Ten Korean and ten English native speakers participated in the experiment. The Korean participants, five males and five females (Mean age=23.9, SD=2.0), were recruited from Sogang University in Seoul, Korea. Their average age of first exposure to English study was 10.2 years (SD=1.9). No participants had lived in an English-speaking country or majored in English at the time of the task. As a control group, ten native speakers of American English recruited from Stony Brook University participated in the repetition experiment, five males and five females (Mean age=26.3, SD=4.3). They were monolingual and had no experience with Korean. None of the participants reported any hearing or speech disorders. All were paid for their participation after completing the experiment.

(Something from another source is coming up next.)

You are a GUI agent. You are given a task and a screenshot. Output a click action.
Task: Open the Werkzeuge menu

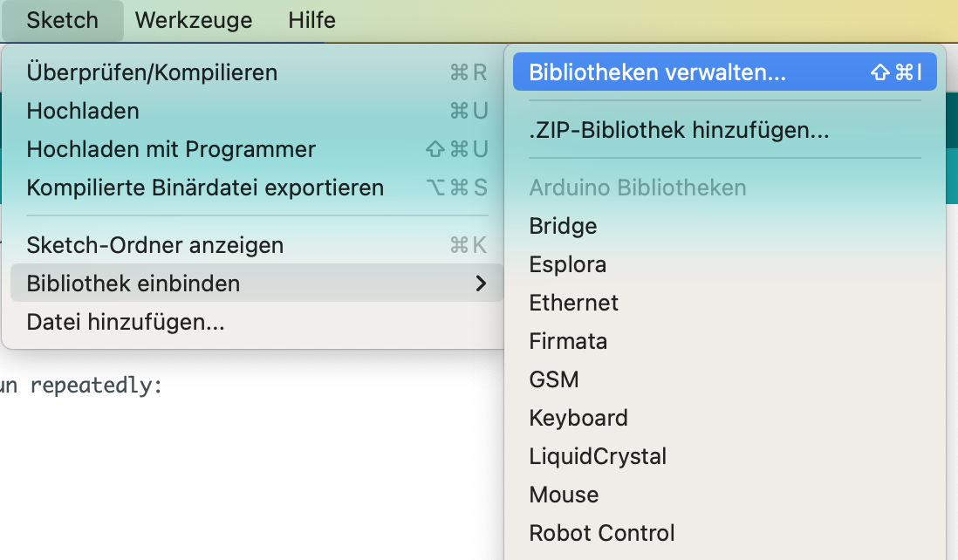(194, 20)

Participants were asked to listen to auditory stimuli and to repeat what they heard through a laptop computer. They were given no orthographic or other information but only aural information using a headphone. Each frame consisted of repetition of a stimulus followed by the phrase "Please repeat". After this, participants were given three seconds to produce the stimulus. The participants were familiarized with the experimental task by taking a practice trial round with a couple of words that were not included in the test items. The recording of the Korean group was conducted in a sound-attenuated booth in the English Department at Sogang University, and that of the English group in the Linguistics Department at Stony Brook University. Both recordings were done using a Shure SM57 microphone and a Zoom H4n recorder at 44.1 kHz sampling rate.

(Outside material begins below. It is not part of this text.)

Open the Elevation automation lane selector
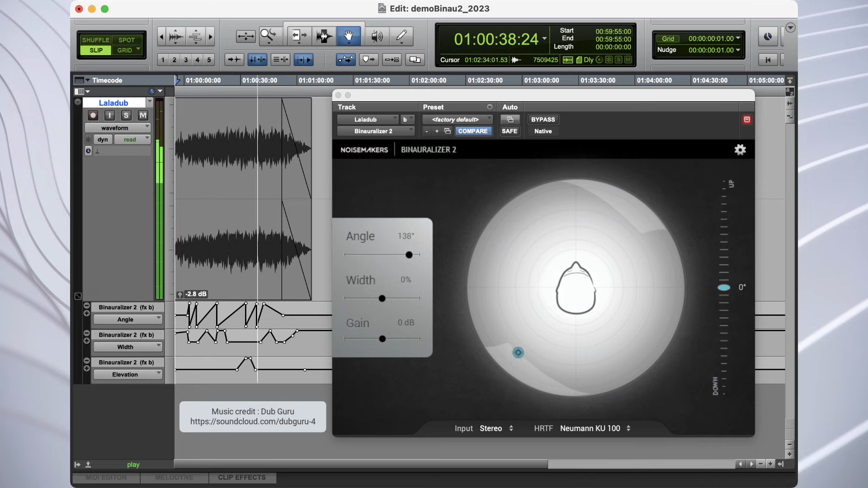Viewport: 868px width, 488px height. [127, 375]
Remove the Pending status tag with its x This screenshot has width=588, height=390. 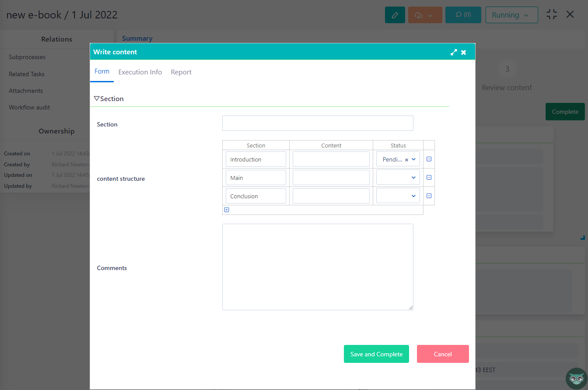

The perceptual similarity approach, proposed by Kang (2003) following Steriade (2001), assumes that Korean speakers accurately perceive the English forms, but they insert a vowel in their production to maintain perceptual similarity between the English and Korean forms. Thus, this approach predicts for the production experiment that Korean speakers will produce the English final stop as a stop followed by a vowel although they correctly perceive the stop as a final consonant.
Producing C as CV should result in noise intervals after the final consonant that are longer than those associated with producing C as C even where C is released because producing C as C involves transient and frication of the stop while producing C as CV involves aspiration and onset of voicing following transient and frication. As will be discussed in the following section, noise intervals were defined as every noise made following the closure of final stops. For the production task, Korean speakers are predicted to produce stronger noise intervals than English speakers, who never insert a vowel after the final stop and simply release the stop. The vowel that is expected to be inserted by Korean speakers is predicted to be perceived as an epenthetic vowel by English listeners. The predictions given in (1) are tested by comparing the productions of Korean and English speakers and investigating the noise intervals of Korean speakers.

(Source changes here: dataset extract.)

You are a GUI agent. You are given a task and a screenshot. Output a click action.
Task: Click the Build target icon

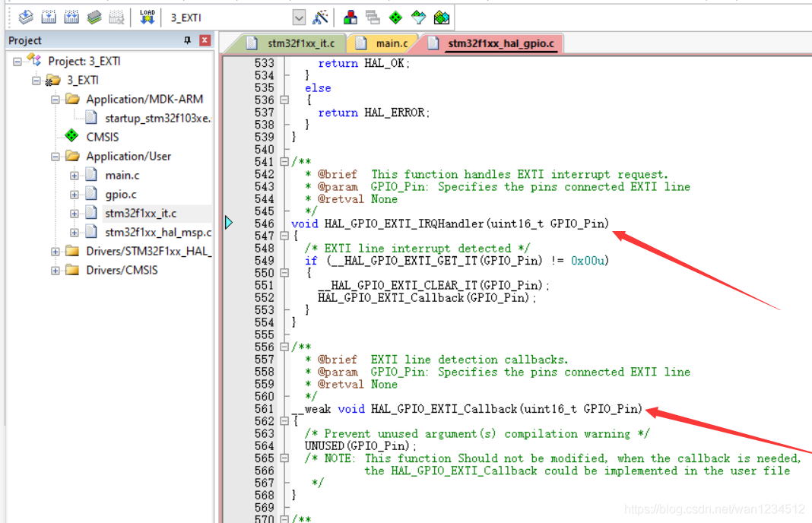coord(49,17)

(1) Predictions for the production experiment
a. Korean speakers will produce significantly longer noise intervals after English final stops than English speakers.
b. The longer noise intervals of Korean speakers will be perceived by English listeners as an epenthetic vowel.
In the following section, I discuss the noise intervals after the stop closure of the final stops and check if noise intervals produced by Korean speakers are longer when compared to those of English speakers.
The productions of ten Korean and ten English speakers were measured using Praat (Boersma & Weenink, 2018). For each speaker, a noise interval following the closure of final stops was measured. I first discuss the definition of burst noise in the description of noise events of syllable-initial stops and turn to "noise intervals" that the current study addresses. Kent & Read (2002) describes a sequence of acoustic events associated with progression from a word-initial stop to a vowel: transient, frication, aspiration, and voicing. On the release, a pulse of energy is created as the air escapes. This plosion is called a transient because of its brevity and momentary character although this terminology is not widely used (Kent & Read, 2002: 141). The transient is one of the shortest acoustic events in speech, no longer than 5 to 40 ms in duration. It is followed by frication which is a turbulence noise created as the oral constriction is gradually released. Following the transient and frication, aspiration occurs in the case of word-initial stops. Aspiration is followed by onset of voicing where vocal fold vibration for the vowel is initiated.
The productions of ten Korean and ten English speakers were measured using Praat (Boersma & Weenink, 2018). For each speaker, a noise interval following the closure of final stops was measured. I first discuss the definition of burst noise in the description of noise events of syllable-initial stops and turn to "noise intervals" that the current study addresses. Kent & Read (2002) describes a sequence of acoustic events associated with progression from a word-initial stop to a vowel: transient, frication, aspiration, and voicing. On the release, a pulse of energy is created as the air escapes. This plosion is called a transient because of its brevity and momentary character although this terminology is not widely used (Kent & Read, 2002: 141). The transient is one of the shortest acoustic events in speech, no longer than 5 to 40 ms in duration. It is followed by frication which is a turbulence noise created as the oral constriction is gradually released. Following the transient and frication, aspiration occurs in the case of word-initial stops. Aspiration is followed by onset of voicing where vocal fold vibration for the vowel is initiated.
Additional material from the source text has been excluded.